# YOUR OBJECTIVE
The answer must consist of every line in the records that contains the word "Type".
=== DATASET ===
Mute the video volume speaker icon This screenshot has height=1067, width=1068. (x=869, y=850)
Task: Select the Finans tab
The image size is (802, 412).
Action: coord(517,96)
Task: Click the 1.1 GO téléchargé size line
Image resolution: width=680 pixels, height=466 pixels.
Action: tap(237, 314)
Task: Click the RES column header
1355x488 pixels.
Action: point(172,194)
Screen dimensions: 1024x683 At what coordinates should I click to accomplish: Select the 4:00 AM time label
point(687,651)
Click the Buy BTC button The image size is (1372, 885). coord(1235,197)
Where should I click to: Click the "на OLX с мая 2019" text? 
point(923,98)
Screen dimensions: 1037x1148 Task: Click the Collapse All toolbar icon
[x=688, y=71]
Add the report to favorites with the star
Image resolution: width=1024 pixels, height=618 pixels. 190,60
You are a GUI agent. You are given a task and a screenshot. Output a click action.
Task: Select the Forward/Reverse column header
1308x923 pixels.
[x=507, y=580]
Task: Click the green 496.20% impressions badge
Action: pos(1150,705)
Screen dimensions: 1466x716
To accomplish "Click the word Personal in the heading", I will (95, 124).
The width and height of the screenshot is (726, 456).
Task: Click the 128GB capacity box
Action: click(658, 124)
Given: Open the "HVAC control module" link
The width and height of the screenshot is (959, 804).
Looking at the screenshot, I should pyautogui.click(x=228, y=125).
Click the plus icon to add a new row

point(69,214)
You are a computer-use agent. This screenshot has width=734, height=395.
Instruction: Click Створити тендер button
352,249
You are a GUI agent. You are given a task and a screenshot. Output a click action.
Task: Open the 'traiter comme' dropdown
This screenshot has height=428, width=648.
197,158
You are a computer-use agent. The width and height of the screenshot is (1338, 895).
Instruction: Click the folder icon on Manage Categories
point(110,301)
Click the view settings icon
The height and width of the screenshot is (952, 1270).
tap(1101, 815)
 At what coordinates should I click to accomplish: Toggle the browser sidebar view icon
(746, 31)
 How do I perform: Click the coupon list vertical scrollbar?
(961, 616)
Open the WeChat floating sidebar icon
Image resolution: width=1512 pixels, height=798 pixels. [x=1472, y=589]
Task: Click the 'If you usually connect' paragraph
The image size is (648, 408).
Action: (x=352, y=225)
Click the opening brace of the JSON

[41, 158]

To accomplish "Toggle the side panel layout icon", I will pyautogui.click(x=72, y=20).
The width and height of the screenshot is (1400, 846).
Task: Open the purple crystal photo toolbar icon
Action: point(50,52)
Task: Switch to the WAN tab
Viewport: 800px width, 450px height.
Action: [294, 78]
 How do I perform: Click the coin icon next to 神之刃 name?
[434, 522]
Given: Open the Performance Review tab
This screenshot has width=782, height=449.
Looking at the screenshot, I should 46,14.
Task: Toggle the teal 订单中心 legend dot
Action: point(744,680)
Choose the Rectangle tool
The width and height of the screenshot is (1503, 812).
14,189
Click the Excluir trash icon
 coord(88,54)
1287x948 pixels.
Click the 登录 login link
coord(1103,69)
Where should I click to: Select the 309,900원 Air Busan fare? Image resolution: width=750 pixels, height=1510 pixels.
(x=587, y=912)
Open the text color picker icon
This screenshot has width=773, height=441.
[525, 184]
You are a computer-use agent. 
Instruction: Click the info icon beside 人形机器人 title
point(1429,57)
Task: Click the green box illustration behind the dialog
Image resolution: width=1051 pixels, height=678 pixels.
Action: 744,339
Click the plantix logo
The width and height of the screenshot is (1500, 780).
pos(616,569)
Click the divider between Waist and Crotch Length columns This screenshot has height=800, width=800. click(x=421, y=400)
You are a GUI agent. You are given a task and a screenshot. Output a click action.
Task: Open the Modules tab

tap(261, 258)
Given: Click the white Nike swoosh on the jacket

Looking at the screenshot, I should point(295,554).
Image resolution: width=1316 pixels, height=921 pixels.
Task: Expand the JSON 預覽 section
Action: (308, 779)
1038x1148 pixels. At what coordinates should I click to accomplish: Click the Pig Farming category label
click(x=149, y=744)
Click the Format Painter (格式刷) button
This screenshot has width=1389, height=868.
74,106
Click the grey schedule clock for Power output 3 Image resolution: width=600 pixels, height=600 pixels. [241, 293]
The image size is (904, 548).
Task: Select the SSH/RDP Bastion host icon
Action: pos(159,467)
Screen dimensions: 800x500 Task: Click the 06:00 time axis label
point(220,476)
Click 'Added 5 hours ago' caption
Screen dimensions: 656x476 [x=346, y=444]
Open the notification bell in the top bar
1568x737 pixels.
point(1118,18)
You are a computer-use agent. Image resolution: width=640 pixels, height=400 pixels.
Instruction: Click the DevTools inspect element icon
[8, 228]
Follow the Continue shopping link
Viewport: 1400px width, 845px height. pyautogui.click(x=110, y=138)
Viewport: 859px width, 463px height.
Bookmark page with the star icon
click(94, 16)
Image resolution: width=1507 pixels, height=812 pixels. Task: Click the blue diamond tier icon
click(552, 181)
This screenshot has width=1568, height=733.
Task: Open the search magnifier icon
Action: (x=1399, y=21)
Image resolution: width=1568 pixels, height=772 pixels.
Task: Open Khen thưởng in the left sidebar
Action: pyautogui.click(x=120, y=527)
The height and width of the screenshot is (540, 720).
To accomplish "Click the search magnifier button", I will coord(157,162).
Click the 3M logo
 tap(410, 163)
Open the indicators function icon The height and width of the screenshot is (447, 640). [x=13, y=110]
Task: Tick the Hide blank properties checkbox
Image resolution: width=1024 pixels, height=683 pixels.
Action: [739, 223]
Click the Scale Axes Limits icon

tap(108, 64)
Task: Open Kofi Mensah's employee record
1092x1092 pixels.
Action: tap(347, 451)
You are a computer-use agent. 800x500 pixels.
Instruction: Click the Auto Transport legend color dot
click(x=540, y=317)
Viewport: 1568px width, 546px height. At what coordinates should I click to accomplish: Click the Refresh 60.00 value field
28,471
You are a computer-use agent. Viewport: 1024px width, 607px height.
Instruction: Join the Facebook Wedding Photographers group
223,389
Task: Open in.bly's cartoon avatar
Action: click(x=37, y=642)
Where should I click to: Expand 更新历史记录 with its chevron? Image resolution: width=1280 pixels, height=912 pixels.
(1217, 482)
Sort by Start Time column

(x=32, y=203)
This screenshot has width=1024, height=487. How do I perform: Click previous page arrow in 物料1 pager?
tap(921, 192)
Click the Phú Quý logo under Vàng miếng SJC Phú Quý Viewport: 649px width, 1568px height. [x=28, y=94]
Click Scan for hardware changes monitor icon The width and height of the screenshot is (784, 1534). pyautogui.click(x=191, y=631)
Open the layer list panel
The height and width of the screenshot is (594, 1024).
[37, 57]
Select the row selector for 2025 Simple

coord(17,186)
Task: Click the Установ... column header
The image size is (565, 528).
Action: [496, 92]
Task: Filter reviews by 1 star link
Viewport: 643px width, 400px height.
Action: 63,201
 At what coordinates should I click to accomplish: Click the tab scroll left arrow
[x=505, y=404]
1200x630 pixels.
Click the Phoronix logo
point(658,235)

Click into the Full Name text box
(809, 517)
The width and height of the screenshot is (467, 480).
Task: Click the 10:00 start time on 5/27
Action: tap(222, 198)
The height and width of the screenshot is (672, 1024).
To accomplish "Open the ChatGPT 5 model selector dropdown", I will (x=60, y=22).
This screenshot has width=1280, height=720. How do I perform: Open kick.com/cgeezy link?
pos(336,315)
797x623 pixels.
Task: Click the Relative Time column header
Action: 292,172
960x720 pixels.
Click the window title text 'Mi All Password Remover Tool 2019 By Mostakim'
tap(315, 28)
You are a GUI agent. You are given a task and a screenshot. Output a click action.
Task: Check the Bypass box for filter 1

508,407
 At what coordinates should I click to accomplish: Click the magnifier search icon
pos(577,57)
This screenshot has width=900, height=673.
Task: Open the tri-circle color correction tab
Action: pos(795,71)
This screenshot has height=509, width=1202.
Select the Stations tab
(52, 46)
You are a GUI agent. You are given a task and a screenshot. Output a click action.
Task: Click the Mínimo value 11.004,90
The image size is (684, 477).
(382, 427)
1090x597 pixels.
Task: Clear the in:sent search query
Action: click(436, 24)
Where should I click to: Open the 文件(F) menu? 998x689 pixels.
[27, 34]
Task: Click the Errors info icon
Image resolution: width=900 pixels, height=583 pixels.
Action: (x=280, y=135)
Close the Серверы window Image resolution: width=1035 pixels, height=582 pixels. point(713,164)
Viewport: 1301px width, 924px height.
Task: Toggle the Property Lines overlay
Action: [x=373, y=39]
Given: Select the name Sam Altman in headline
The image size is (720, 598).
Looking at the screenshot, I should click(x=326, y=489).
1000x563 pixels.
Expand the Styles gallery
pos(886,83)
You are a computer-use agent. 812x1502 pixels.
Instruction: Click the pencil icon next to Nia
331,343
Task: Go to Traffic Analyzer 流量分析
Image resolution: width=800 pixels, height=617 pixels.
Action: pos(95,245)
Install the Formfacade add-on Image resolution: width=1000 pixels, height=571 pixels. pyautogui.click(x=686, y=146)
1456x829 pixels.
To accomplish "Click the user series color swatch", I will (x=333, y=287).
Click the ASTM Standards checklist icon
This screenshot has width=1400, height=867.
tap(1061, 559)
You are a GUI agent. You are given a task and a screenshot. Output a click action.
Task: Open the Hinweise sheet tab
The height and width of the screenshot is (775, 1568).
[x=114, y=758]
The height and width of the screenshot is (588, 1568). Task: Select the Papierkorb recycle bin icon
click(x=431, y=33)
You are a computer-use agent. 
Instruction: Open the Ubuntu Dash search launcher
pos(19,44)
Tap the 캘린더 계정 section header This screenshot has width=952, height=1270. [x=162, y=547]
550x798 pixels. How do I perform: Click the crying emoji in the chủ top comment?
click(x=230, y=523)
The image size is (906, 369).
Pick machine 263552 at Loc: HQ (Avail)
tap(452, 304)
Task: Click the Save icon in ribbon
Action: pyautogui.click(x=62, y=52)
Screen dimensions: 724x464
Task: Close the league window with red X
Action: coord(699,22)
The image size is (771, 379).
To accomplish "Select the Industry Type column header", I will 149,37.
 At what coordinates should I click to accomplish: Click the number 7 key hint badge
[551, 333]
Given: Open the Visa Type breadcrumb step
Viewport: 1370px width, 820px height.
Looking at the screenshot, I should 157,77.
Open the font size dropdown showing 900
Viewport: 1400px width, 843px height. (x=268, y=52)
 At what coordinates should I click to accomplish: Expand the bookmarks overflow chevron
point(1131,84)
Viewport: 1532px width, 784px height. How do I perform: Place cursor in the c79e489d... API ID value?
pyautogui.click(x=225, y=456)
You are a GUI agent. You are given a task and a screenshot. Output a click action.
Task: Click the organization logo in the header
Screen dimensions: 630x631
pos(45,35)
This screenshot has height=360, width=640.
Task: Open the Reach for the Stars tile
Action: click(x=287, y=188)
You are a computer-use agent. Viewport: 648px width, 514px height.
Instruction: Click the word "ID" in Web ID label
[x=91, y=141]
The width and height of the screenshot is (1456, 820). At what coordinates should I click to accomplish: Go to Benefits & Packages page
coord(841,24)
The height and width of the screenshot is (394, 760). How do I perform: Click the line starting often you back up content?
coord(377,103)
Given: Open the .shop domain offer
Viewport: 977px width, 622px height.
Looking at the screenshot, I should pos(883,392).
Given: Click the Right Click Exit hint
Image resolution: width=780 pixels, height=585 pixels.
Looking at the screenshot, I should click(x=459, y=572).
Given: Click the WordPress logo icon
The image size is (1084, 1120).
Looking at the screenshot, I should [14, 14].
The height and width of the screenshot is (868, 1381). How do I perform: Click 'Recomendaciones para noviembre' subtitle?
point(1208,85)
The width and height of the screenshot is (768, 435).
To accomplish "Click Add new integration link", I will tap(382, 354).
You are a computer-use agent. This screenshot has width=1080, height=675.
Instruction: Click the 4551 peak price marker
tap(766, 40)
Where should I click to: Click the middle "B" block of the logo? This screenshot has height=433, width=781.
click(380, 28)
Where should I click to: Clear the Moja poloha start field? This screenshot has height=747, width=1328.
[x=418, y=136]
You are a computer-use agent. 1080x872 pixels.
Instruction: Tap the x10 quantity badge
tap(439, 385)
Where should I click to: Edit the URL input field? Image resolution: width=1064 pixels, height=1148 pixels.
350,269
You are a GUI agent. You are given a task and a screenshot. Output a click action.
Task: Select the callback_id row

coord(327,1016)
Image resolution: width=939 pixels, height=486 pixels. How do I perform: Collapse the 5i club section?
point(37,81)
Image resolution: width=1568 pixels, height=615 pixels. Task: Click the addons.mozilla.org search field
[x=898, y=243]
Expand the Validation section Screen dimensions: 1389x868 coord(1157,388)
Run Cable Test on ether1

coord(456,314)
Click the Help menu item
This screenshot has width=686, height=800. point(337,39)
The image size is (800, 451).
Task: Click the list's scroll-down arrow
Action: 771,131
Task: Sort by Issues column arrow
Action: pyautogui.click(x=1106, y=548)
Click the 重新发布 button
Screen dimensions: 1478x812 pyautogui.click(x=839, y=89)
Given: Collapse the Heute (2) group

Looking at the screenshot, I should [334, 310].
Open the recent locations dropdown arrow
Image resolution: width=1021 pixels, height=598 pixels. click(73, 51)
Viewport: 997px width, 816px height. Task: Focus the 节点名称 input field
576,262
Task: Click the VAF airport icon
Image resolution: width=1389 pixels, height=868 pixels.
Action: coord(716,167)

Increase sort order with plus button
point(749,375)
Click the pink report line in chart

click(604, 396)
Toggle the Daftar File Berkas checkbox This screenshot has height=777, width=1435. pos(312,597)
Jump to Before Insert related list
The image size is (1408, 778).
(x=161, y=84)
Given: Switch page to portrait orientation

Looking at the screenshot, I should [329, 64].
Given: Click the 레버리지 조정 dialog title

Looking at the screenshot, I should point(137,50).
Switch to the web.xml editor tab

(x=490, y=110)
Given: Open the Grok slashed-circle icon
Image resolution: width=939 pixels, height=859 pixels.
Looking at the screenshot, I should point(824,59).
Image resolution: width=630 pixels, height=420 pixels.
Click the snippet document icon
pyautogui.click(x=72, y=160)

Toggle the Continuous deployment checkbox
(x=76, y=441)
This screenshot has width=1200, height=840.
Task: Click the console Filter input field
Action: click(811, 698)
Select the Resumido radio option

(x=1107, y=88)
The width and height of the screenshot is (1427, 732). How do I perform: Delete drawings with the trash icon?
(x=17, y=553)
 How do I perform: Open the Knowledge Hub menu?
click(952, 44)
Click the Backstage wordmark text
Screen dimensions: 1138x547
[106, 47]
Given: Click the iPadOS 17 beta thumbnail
===
# WRITTEN SOLUTION
To accomplish "Select the Industry Type column header", I will 149,37.
Given: Open the Visa Type breadcrumb step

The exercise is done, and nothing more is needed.